16Quant aux Vies imaginaires, elles étaient annoncées en 1894 avec un commentaire précisant qu’elles seraient « mises en lumière et disposées selon un ordre plaisant et nouveau par Marcel Schwob ». Ce retour à l’autre permet-il de résoudre les apories précédentes, en réactivant le rapport entre les hypotextes, premier creuset d’imaginaire, et les « propres fantômes » du narrateur ? Oui, si l’on considère en effet que le fantastique, qui s’est intériorisé (psychologisé) à cette époque, peut ainsi se ré-extérioriser dans les « vies », et que ce mouvement dialectique autorise, par le biais d’une spécularité devenue fructueuse,  une véritable projection et expression de soi.

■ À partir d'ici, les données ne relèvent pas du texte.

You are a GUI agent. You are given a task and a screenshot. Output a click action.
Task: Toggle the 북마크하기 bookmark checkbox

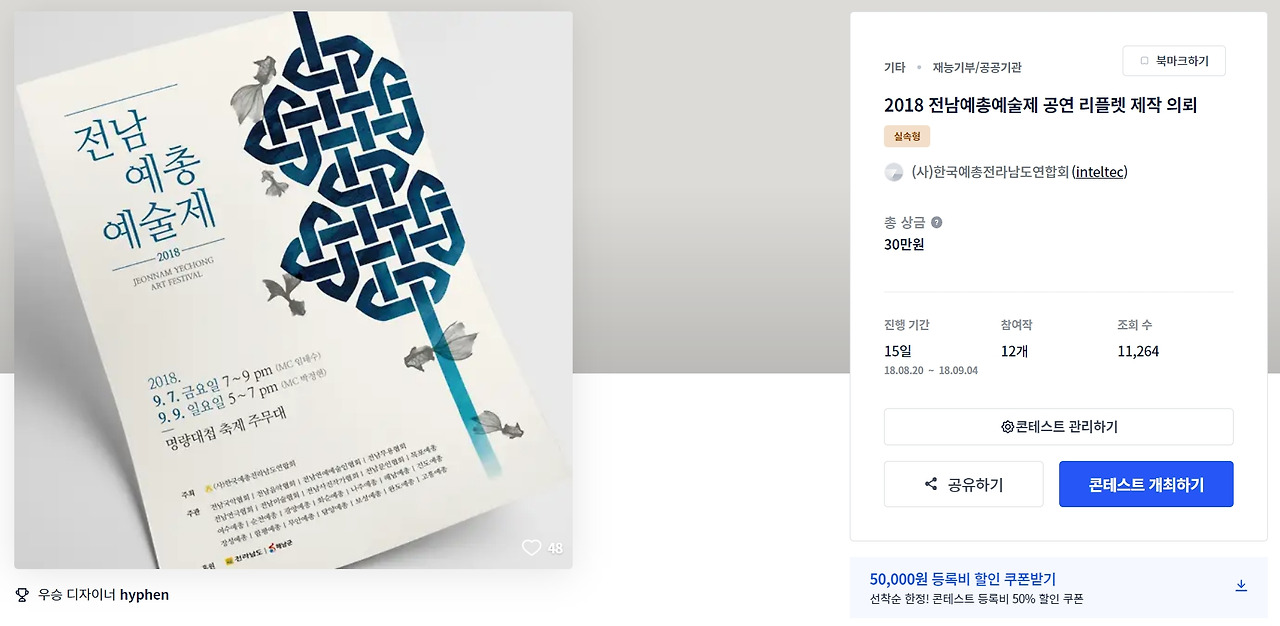(x=1144, y=61)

17Le recueil, généralement considéré comme la pièce maîtresse, et la plus moderne, la plus féconde aussi, de l’œuvre de Schwob, défie l’analyse, et en particulier l’étude orientée a priori. Bernard De Meyer y poursuit sa traque des fantasmes d’un écrivain en mal de création, à travers les personnages de créateurs, et, comme on l’a souvent montré, d’artistes criminels (notamment « MM Burke et Hare »), mais aussi sous les figures de l’impuissance et de la virginité. Réaffirmant que les causes des actions, dans les Vies imaginaires, ne sont pas historiques mais artistiques, car issues du texte même, il reprend la problématique de la réécriture, celle du déchiffrement des signes, celle des traces et reliques… Il y développe le motif des deux mains, central dans une nouvelle isolée, « la Main de gloire », et emblème des Cahun gravé sur la tombe familiale : celui-ci devient le symbole de la double écriture, celle qui (re)copie, et celle qui invente, poussée par une force interne. Il rapproche l’errance de certains personnages de la folie, face psychologique du désir et de l’imaginaire. Il signale l’obsession de la ligne ordonnatrice d’un référent toujours menacé d’éparpillement.

18Et pour la troisième fois, il termine sur un constat décourageant à propos d’un livre rempli de masques, qui fonctionne comme un masque, et dont l’écriture est « rongée par l’impuissance » comme par une lèpre : « En recherchant dans l’autre la force du moi, Marcel Schwob ne peut rencontrer que la désillusion. La seule création possible est un brin de vie imaginaire ; Schwob ne pourra jamais rédiger de roman ». Il replace alors l’œuvre dans le no man’s land littéraire de la dernière décennie du siècle, postérieure à la croyance au réel et antérieure à l’émergence du moi. Le dernier conte évoqué pour finir, L’Etoile de bois, synthèse laborieuse des thèmes antérieurs, en particulier la quête de l’identité et de la gloire  au risque de la destruction et du silence, parachève la démonstration autour du symbole judaïque équivoque de la double étoile de David.

19Équivoque comme la conclusion de cette étude, sous le signe de « l’engagement manqué » dont parlait Barthes, convoqué à nouveau pour donner le mot de la fin. La recherche de la « Littérature impossible » fait de Marcel Schwob un moderne qui a inventé une nouvelle mimesis, fondée sur l’imaginaire retravaillant des sources écrites ; mais cette transcription le condamnerait au silence. Sa découverte d’une essence littéraire faite de duplicité et de constante réécriture lui aurait fait abandonner la plume, incarnant ainsi l’impossibilité de la littérature. Ses épigones, Borges en tête, verront sans doute plutôt s’ouvrir avec cette œuvre, surtout avec les Vies imaginaires, l’infini des possibles.